Bitcoin: What is it and How is it Reported for Tax Purposes?

Bitcoin has been all over the news recently. Although we hear a lot about it, we are left with numerous questions. What is it, how does it work, and how we deal with it from a tax reporting perspective? Now, other cryptocurrencies are hitting the mainstream. All of this makes us wonder, will these cryptocurrencies continue to shape our future or is all of this a fad that will die down within a year? Jamie Dimon, chairman and CEO of JPMorgan Chase stated in October that “If you’re stupid enough to buy bitcoin, you’ll pay the price one day.” More recently, on December 12th, he stated: “Look, everyone has a personal opinion about Bitcoin. I remain highly skeptical of it. But as I’ve said previously, I’m open-minded to uses of cryptocurrencies if properly controlled and regulated.”

What are Cryptocurrencies?

A cryptocurrency is a digital or virtual currency that uses cryptography for security and is not issued by any central authority. For this reason, it is difficult for governments to manipulate or provide any kind of control or oversight. Bitcoin is by far the most popular cryptocurrency, but there are many other cryptocurrencies that are beginning to gain traction. These include Ethereum, Ethereum Classic, Litecoin, Ripple, and Dash.

How about Bitcoin?

Bitcoin was the first cryptocurrency. It was released in 2009 as an open-source software. It, along with other cryptocurrencies, leverage the use of blockchain, which is a digital ledger in which transactions me in bitcoin or another cryptocurrency are recorded chronologically and publicly.

The market price of a bitcoin remained substantially low until 2013, where it shot up to over $1,000. Since then, market price fluctuated in the $200-$800 until this year, where it hit $10,000 as of a couple of weeks ago, and is trading at $16,000 as of the date of this article. The Winklevoss twins, who many may know from their famous lawsuit against Mark Zuckerburg, recently became the first “Bitcoin Billionaires.”

Tax Reporting for Bitcoin

The IRS has released some guidance for the tax implications of Bitcoin and other cryptocurrencies (virtual currencies) with the release of Notice 2014-21. Within this notice, they state that virtual currencies are treated as property for federal tax purposes. Fair market value must be determined in U.S. dollars and capital gains rules apply if the taxpayer sells or exchanges virtual currency.

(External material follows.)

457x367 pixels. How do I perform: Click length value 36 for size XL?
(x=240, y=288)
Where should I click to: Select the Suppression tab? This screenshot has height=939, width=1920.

However, there has been some debate about the applicability of like-kind exchanges. The IRS has remained silent about 1031 (like-kind) exchanges for virtual currencies. One idea is that Bitcoin for Bitcoin exchanges might qualify, but a Bitcoin for Ethereum trade might not qualify. However, this question might be irrelevant if a new tax bill passes that limits like-kind exchanges to real-estate property.

The payment of virtual currency can also constitute wages if paid to an employee. If an independent contractor receives more than $600 of virtual currency, Form 1099-MISC will be required.

How about Bitcoin Mining?

The use of computer resources to validate transactions and maintain the public Bitcoin transaction ledger (mining), is classified as income at the fair market value of the virtual currency as of the date of receipt. Mining constitutes a trade or business. This can constitute self-employment income if the activity is not undertaken by the taxpayer as an employee.